--- Assigned task ---
Scan the records for the string "screenshot" and copy every line that holds it.

--- Supplied records ---
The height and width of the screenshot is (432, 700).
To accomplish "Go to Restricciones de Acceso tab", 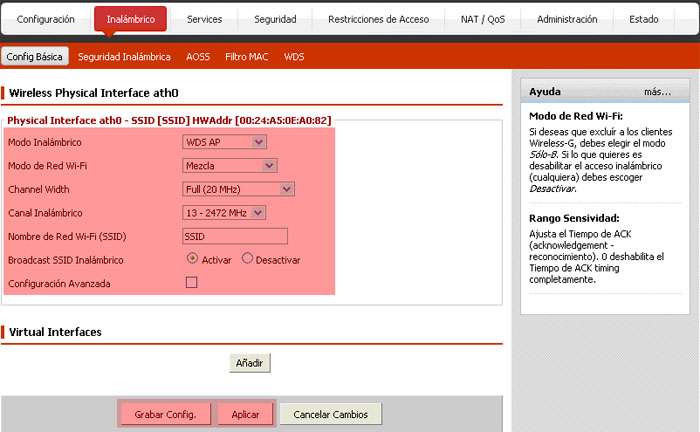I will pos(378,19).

==

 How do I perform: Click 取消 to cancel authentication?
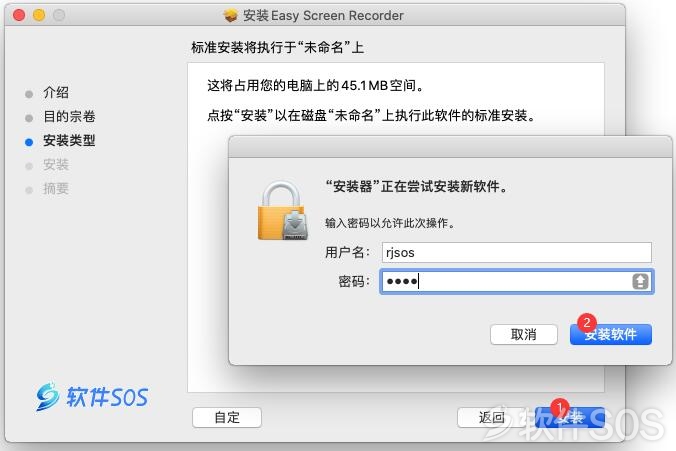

---

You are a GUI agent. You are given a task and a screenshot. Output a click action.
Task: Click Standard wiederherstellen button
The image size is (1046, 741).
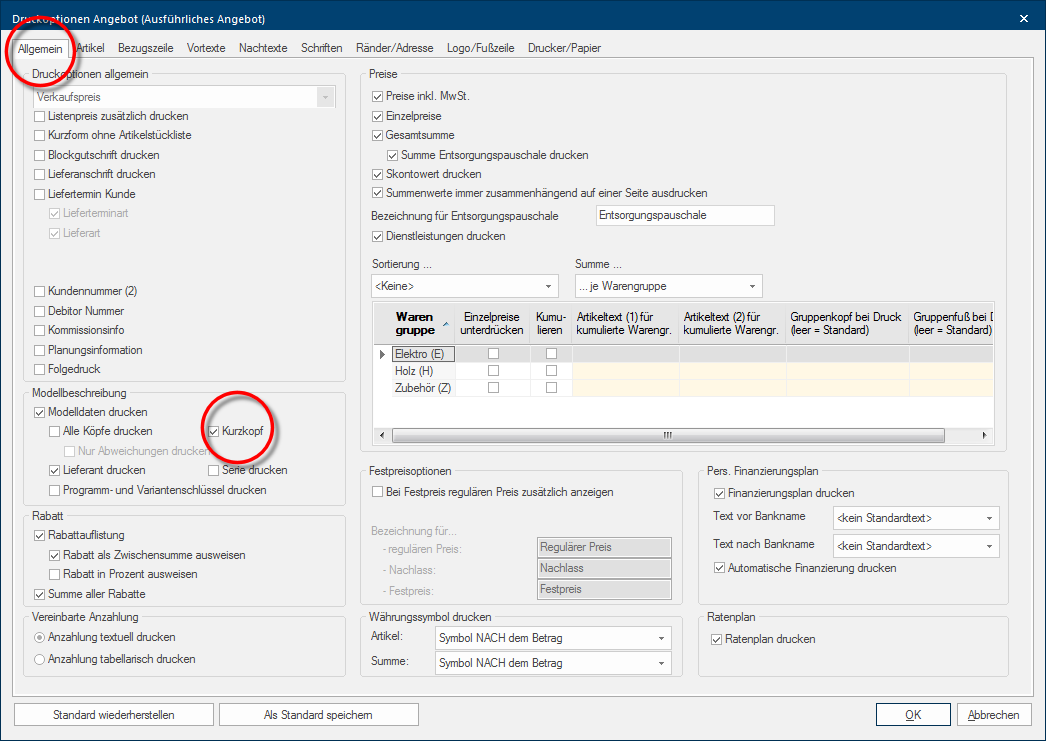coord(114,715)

--- Result of the task ---
The height and width of the screenshot is (432, 700).
You are a GUI agent. You are given a task and a screenshot. Output a click action.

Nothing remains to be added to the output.